Input records below:

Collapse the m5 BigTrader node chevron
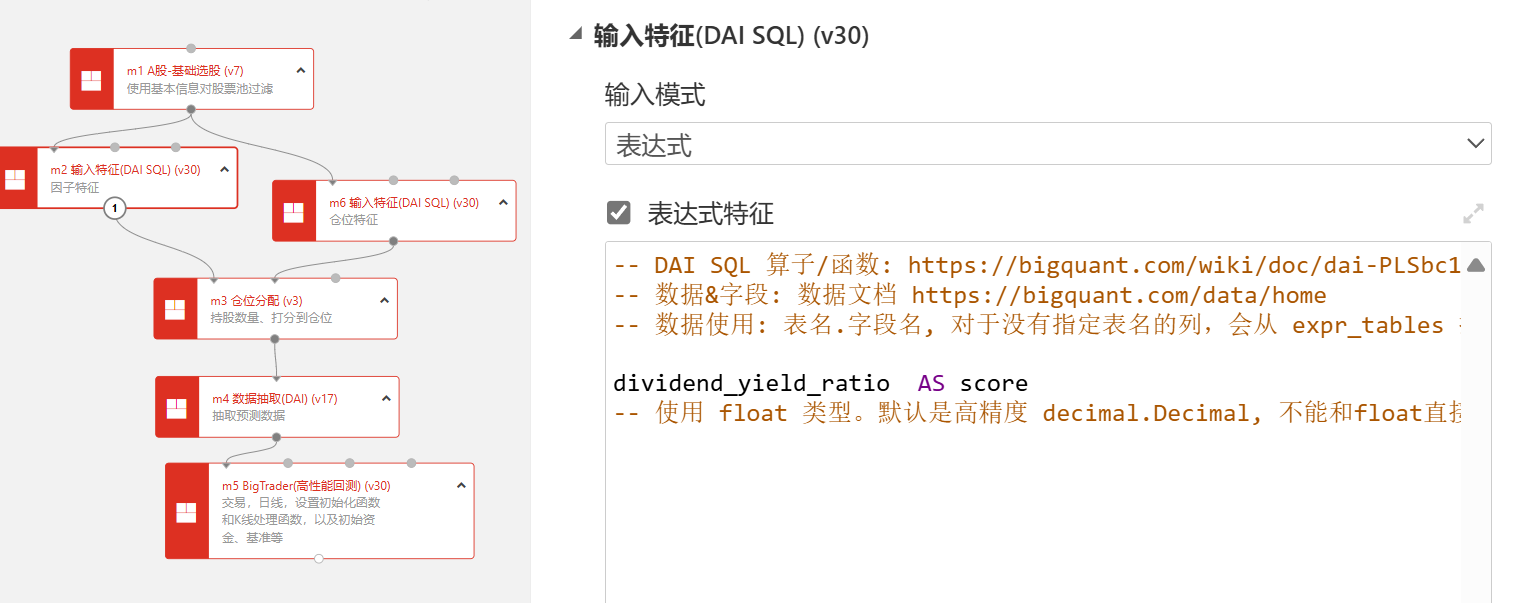The height and width of the screenshot is (603, 1532). pos(461,486)
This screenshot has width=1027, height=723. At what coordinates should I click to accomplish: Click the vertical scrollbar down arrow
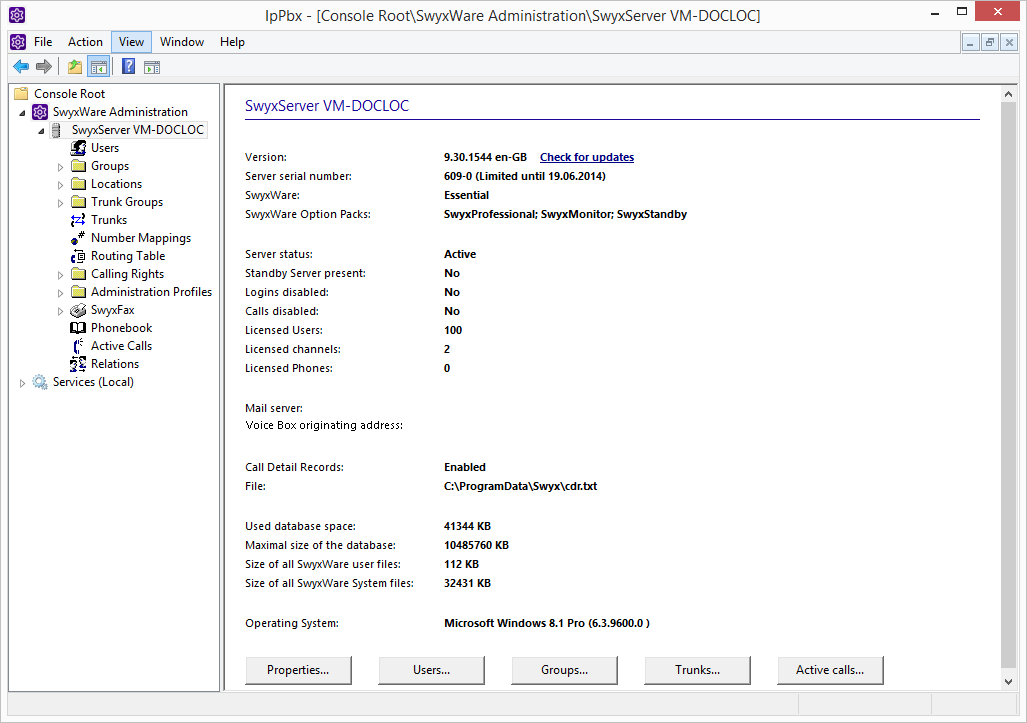(x=1008, y=680)
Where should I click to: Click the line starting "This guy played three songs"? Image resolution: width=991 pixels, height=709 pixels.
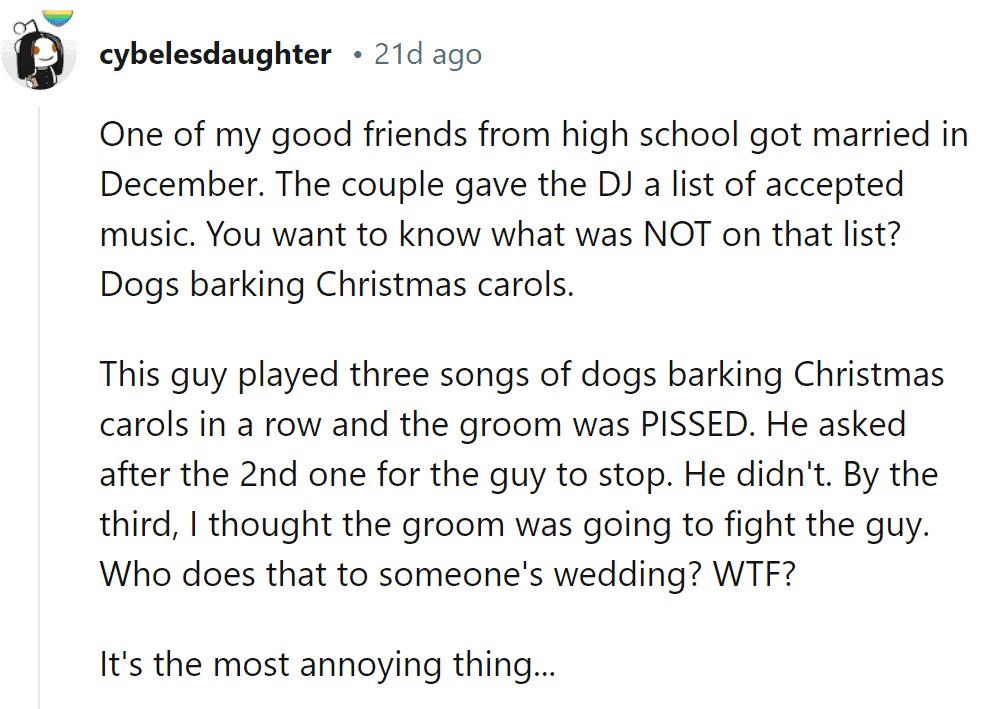[x=521, y=374]
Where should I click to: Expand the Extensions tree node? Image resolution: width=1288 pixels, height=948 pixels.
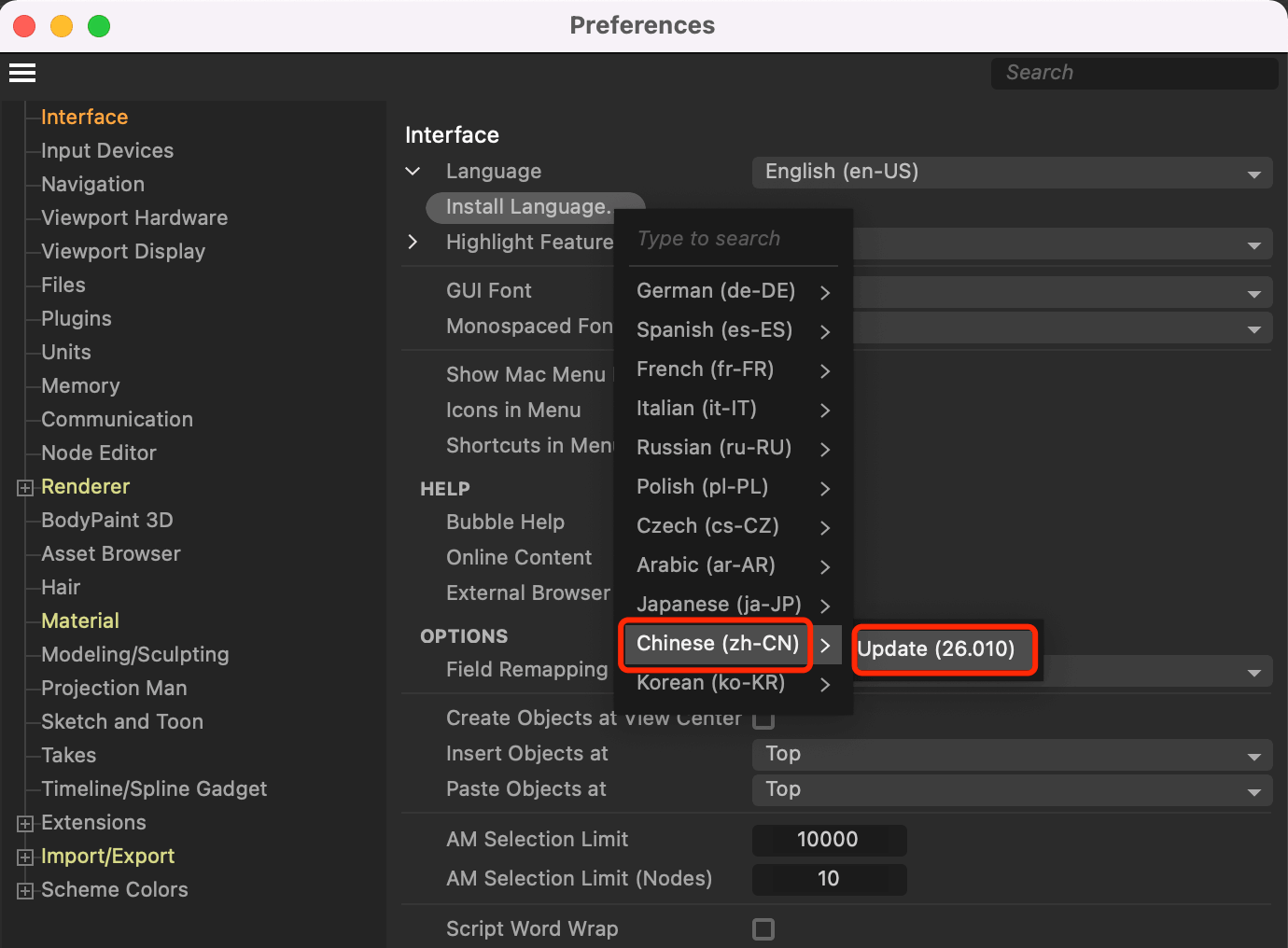(x=25, y=824)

End of Input records.

→ **Task requirements**
Output the records exactly. Drop the images.

→ **Result of this task**
Collapse the m5 BigTrader node chevron
The height and width of the screenshot is (603, 1532). pos(461,486)
This screenshot has width=1027, height=723. At what coordinates should I click to accomplish: Click the vertical scrollbar down arrow
(x=1008, y=680)
Where should I click to: Click the line starting "This guy played three songs"? Image resolution: width=991 pixels, height=709 pixels.
[x=521, y=374]
Where should I click to: Expand the Extensions tree node? Image resolution: width=1288 pixels, height=948 pixels.
(x=25, y=824)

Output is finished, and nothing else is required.